Political activity and business of trading votes remained high in Islamabad, Peshawar and Quetta a day ahead of the polls.
Horse trading is at the minimum in Sindh and Punjab where the system of political parties is strong. However, in KP and Balochistan candidates have reportedly offered up to Rs300 million to win a Senate seat while the offer has gone up to Rs500 million in Fata.
Mumtaz Alvi adds: The four candidates returned unopposed to the Senate from Sindh are: Farooq H Naek andMuhammad Ali Saif on seats of technocrats and Sassi Palejo and Nighat Mirza on women’s reserved seats.
Half of the members of the Senate are to retire on March 11 after completing their term.Chief Election Commissioner Justice (R) Sardar Muhammad Raza Khan, in a late night statement, cautioned that strict action would be taken against the lawmakers involved in horse trading according to the law if tangible and solid poof is provided.
According to parliamentary sources, PPP is expected to pocket about seven Senate seats, bringing its tally of seats to 26 while PML-N can also get 15 to 16 seats.
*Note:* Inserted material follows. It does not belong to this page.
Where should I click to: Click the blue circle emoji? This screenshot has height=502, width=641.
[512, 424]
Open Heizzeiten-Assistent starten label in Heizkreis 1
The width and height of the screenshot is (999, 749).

Hence both parties will be in close contest to grab the seat of the Senate chairman, as the incumbent Chairman Syed Nayyar Hussain Bokhari will also bow out.
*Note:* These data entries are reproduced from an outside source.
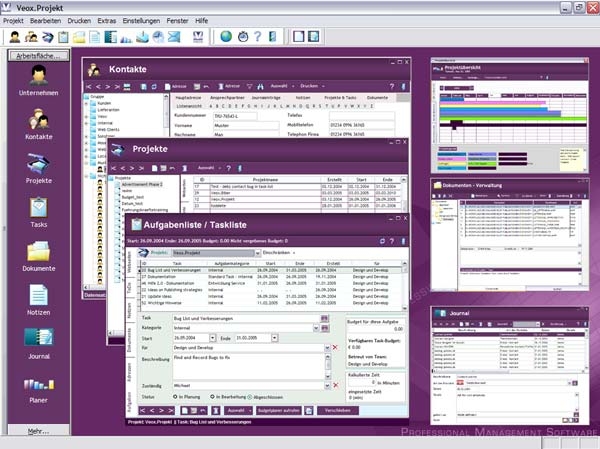Click the globe icon in main toolbar
This screenshot has width=600, height=449.
coord(226,37)
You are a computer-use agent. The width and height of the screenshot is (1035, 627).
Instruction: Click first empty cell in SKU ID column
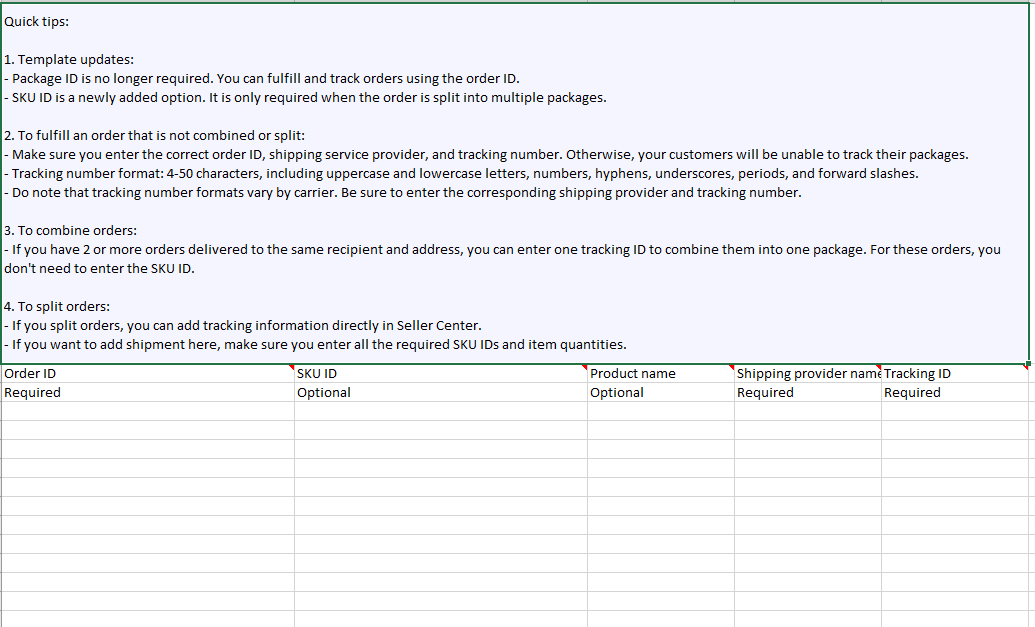click(x=440, y=411)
The election of the Senate chairman and deputy chairman, needless to say, will bring into focus the smaller parties, whose cooperation will play the crucial part in the electoral process. Ahmed Hassan adds: It would be first time that two members of the lower house – Sheikh Rashid Ahmed and Jamshed Dasti – announced boycott to protest what they alleged massive rigging. Their boycott will make little impact on overall results but their act would be written in the parliamentary history.
It is first time that rival parties PML-N and PTI converged on the principle that the financial corruption be stopped on all costs even if it involves legislation and prepared the ground for enacting Article 22 to the Constitution making sale purchase of votes impossible.
A disturbing peculiarity of these polls will be a technical knockout of five out of eleven MNAs from Fata who will have no or little role in electing four senators as six other MNAs have forged their separate group to vote for their own favourite candidates apparently under some hidden understanding.
Thus PML-N-backed MNA Shahabuddin Khan on Wednesday staged a token walk-out from the National Assembly in protest against what he said failure of the parliament in blocking the way of illegal financial manipulation.